TO DO »
Rewrite everything in the records below from the line containing "You are a computer-use agent. Viewport: 303px" down to the line containing "click(98, 10)" as a Markdown table with columns Num and Content, numbering each line and skipping blank lines.

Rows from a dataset
▼

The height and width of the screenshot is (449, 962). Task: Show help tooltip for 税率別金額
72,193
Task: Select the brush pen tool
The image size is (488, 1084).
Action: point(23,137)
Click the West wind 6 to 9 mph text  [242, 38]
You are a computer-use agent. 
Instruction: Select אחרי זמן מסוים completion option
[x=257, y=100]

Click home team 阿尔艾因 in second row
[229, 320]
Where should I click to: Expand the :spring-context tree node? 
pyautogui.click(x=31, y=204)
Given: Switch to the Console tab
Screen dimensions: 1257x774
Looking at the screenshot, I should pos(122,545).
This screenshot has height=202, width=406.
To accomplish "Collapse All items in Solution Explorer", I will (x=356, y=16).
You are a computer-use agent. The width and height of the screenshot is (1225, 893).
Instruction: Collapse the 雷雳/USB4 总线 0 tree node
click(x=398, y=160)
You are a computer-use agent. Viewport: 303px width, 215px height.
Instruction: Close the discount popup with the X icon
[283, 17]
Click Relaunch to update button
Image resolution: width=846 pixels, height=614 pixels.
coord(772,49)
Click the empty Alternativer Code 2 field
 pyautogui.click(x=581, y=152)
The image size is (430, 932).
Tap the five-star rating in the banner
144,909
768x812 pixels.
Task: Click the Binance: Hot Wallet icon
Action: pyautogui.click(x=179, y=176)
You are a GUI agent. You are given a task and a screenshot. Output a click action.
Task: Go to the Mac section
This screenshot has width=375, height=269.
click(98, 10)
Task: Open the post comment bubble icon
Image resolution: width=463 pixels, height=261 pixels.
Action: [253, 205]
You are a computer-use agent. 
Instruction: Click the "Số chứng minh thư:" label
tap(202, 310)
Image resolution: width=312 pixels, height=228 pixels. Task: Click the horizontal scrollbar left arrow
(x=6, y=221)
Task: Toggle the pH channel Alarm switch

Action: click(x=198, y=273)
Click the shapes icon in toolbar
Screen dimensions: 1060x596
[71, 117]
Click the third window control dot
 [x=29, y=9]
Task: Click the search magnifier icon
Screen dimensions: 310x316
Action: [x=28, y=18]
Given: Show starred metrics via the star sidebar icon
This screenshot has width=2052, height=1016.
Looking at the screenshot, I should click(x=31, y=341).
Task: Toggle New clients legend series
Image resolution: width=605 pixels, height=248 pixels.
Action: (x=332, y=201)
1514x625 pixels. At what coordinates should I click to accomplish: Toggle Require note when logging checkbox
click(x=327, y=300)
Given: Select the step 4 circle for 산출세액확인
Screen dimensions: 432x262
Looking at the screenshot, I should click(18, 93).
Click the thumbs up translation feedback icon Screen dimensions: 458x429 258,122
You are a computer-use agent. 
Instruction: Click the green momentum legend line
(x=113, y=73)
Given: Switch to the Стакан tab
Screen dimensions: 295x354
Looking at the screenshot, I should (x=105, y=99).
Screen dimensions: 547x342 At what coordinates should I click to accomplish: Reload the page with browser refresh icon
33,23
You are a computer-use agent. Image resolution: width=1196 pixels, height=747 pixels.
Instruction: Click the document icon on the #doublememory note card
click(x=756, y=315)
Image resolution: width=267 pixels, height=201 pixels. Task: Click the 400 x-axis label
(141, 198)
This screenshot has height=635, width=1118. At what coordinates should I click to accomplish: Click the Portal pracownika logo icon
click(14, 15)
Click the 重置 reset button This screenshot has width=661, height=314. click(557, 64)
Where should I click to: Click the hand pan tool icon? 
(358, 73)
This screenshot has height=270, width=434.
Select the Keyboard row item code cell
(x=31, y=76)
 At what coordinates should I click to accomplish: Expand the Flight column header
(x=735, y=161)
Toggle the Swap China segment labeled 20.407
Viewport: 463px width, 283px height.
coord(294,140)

▲

OUTPUT »
| Num | Content |
|---|---|
| 1 | You are a computer-use agent. Viewport: 303px width, 215px height. |
| 2 | Instruction: Close the discount popup with the X icon |
| 3 | [283, 17] |
| 4 | Click Relaunch to update button |
| 5 | Image resolution: width=846 pixels, height=614 pixels. |
| 6 | coord(772,49) |
| 7 | Click the empty Alternativer Code 2 field |
| 8 |  pyautogui.click(x=581, y=152) |
| 9 | The image size is (430, 932). |
| 10 | Tap the five-star rating in the banner |
| 11 | 144,909 |
| 12 | 768x812 pixels. |
| 13 | Task: Click the Binance: Hot Wallet icon |
| 14 | Action: pyautogui.click(x=179, y=176) |
| 15 | You are a GUI agent. You are given a task and a screenshot. Output a click action. |
| 16 | Task: Go to the Mac section |
| 17 | This screenshot has width=375, height=269. |
| 18 | click(98, 10) |